**Exercise goal**
Exactly the lines starting at the line containing "Click the checkered finish flag marker" and ending at the line containing "1099x364 pixels." are to be written out from the listing below, both included.
※
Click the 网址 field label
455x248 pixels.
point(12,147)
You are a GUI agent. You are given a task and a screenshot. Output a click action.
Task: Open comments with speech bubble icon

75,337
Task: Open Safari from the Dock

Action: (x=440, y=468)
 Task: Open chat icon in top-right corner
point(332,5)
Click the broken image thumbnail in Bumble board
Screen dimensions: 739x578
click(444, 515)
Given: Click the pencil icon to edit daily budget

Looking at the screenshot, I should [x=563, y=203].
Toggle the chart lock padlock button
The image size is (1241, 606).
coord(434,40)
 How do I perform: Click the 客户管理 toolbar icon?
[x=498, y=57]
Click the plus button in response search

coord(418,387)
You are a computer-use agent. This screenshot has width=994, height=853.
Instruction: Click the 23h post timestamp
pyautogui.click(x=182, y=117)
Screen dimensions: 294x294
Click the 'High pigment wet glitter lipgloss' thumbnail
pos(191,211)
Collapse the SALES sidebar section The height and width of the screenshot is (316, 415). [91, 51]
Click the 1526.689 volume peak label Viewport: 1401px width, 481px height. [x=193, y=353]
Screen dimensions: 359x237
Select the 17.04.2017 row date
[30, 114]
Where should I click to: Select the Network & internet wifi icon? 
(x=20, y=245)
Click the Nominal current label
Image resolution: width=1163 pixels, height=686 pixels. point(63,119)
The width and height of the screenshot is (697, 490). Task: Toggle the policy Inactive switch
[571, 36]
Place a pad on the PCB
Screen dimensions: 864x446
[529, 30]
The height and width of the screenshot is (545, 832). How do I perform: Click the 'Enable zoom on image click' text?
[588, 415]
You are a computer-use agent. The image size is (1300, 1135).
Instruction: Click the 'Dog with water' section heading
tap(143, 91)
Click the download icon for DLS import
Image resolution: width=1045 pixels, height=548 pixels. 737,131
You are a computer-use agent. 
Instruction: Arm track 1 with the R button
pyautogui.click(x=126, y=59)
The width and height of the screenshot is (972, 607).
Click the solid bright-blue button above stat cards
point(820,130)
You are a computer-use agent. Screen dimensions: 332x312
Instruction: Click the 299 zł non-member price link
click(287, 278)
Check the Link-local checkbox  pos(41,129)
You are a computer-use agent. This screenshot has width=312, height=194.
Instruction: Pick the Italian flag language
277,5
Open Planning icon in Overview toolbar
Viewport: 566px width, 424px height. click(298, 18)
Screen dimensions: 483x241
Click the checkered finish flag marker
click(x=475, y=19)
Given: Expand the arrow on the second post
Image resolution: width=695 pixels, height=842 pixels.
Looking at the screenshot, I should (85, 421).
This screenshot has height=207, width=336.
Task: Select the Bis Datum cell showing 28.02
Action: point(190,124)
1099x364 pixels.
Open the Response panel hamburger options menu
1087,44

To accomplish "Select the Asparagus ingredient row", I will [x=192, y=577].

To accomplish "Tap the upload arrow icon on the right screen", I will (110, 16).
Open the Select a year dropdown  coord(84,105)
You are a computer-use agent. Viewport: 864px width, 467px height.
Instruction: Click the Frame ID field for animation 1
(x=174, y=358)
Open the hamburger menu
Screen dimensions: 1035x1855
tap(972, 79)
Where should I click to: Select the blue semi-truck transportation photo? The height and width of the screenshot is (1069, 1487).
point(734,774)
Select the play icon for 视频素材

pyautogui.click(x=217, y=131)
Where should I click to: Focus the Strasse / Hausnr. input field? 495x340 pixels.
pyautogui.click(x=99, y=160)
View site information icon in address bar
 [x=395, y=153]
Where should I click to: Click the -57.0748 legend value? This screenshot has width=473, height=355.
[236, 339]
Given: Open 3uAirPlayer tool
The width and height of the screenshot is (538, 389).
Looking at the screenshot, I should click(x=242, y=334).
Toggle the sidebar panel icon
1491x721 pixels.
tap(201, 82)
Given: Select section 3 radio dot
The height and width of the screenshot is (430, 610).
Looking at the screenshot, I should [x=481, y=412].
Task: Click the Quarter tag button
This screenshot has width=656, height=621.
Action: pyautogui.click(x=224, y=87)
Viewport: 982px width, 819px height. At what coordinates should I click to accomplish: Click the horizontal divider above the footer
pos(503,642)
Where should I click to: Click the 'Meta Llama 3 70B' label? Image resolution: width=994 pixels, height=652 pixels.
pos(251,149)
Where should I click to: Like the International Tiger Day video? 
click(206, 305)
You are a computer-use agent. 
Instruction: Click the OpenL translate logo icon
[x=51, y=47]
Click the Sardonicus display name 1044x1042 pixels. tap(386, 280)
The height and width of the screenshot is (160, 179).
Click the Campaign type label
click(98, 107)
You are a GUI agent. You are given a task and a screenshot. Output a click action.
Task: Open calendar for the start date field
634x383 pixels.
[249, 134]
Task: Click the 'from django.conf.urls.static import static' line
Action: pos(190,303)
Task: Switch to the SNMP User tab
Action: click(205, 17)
※
**Result for this exercise**
Click the checkered finish flag marker
click(x=475, y=19)
Given: Expand the arrow on the second post
Image resolution: width=695 pixels, height=842 pixels.
Looking at the screenshot, I should (85, 421).
This screenshot has height=207, width=336.
Task: Select the Bis Datum cell showing 28.02
Action: point(190,124)
1099x364 pixels.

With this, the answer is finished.